Rolipram

Clinical data
- ATC code: none;

Legal status
- Legal status: Investigational;

Pharmacokinetic data
- Bioavailability: 75%
- Metabolism: Liver via CYP2C8, CYP2C9, CYP2C19 and CYP2D6
- Elimination half-life: 3 hours
- Excretion: Urine (80%)

Identifiers
- IUPAC name (RS)-4-(3-cyclopentyloxy-4-methoxy-phenyl)pyrrolidin-2-one;
- CAS Number: 61413-54-5;
- PubChem CID: 5092;
- IUPHAR/BPS: 5260;
- DrugBank: DB04149;
- ChemSpider: 4913;
- UNII: K676NL63N7;
- KEGG: D01783;
- ChEBI: CHEBI:104872;
- ChEMBL: ChEMBL63;
- CompTox Dashboard (EPA): DTXSID3044124 ;
- ECHA InfoCard: 100.057.046

Chemical and physical data
- Formula: C_{16}H_{21}NO_{3}
- Molar mass: 275.348 g·mol^{−1}
- 3D model (JSmol): Interactive image;
- SMILES COc1ccc(cc1OC1CCCC1)C1CNC(=O)C1;
- InChI InChI=1S/C16H21NO3/c1-19-14-7-6-11(12-9-16(18)17-10-12)8-15(14)20-13-4-2-3-5-13/h6-8,12-13H,2-5,9-10H2,1H3,(H,17,18); Key:HJORMJIFDVBMOB-UHFFFAOYSA-N;

= Rolipram =

Chemical compound

Rolipram is a selective phosphodiesterase-4 inhibitor discovered and developed by Schering AG as a potential antidepressant drug in the early 1990s.

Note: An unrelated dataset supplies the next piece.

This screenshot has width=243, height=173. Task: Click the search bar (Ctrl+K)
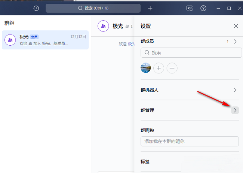click(93, 8)
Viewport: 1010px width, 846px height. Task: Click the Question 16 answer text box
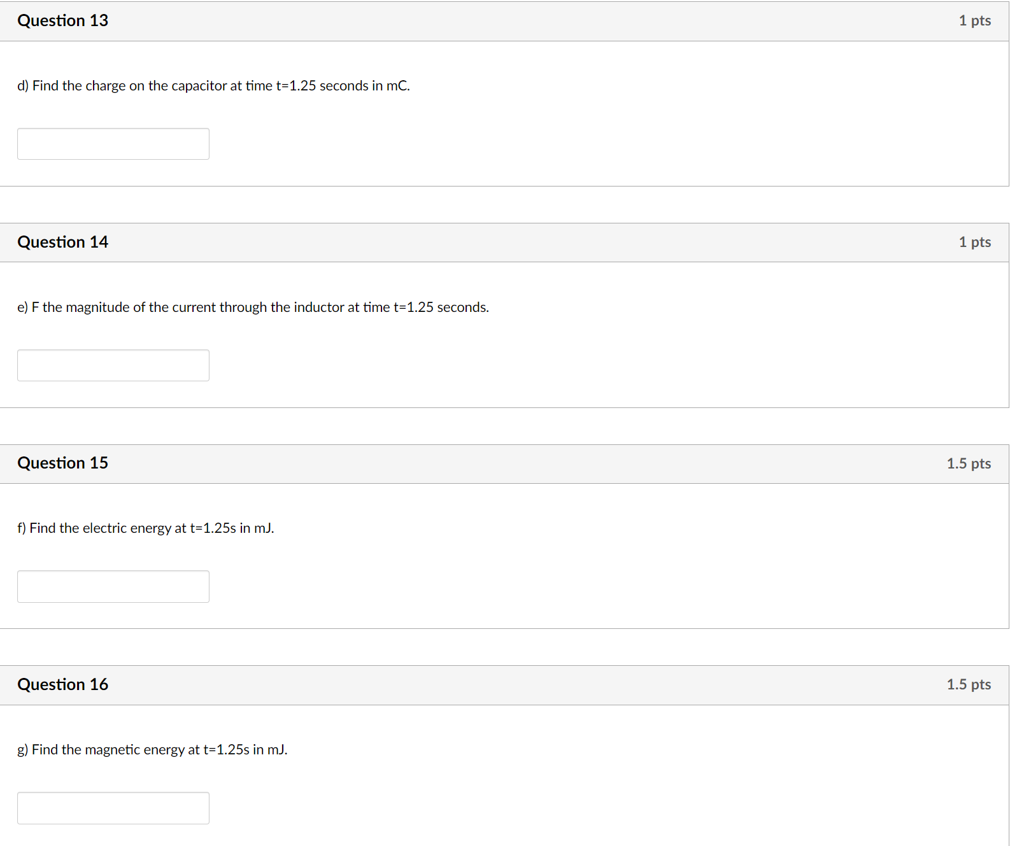pos(113,808)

It served as a prototype molecule for several companies' drug discovery and development efforts. Rolipram was discontinued after clinical trials showed that its therapeutic window was too narrow; it could not be dosed at high enough levels to be effective without causing significant gastrointestinal side effects.

Rolipram has several activities that make it a continuing focus for research. The etiology of many neurodegenerative diseases involves misfolded and clumped proteins which accumulate in the brain. Cells have a mechanism to dispose of such proteins called the proteasome. However, in Alzheimer's disease and some other conditions the activity of these proteasomes is impaired leading to a buildup of toxic aggregates. Research in mice suggests that rolipram has the ability to ramp up the activity of proteasomes and reduce the burden of these aggregates. Preliminary evidence suggests that this can improve spatial memory in mice engineered to have aggregate build-up. Rolipram continues to be used in research as a well-characterized PDE4 inhibitor. It has been used in studies to understand whether PDE4 inhibition could be useful in autoimmune diseases, Alzheimer's disease, cognitive enhancement, spinal cord injury, and respiratory diseases like asthma and COPD.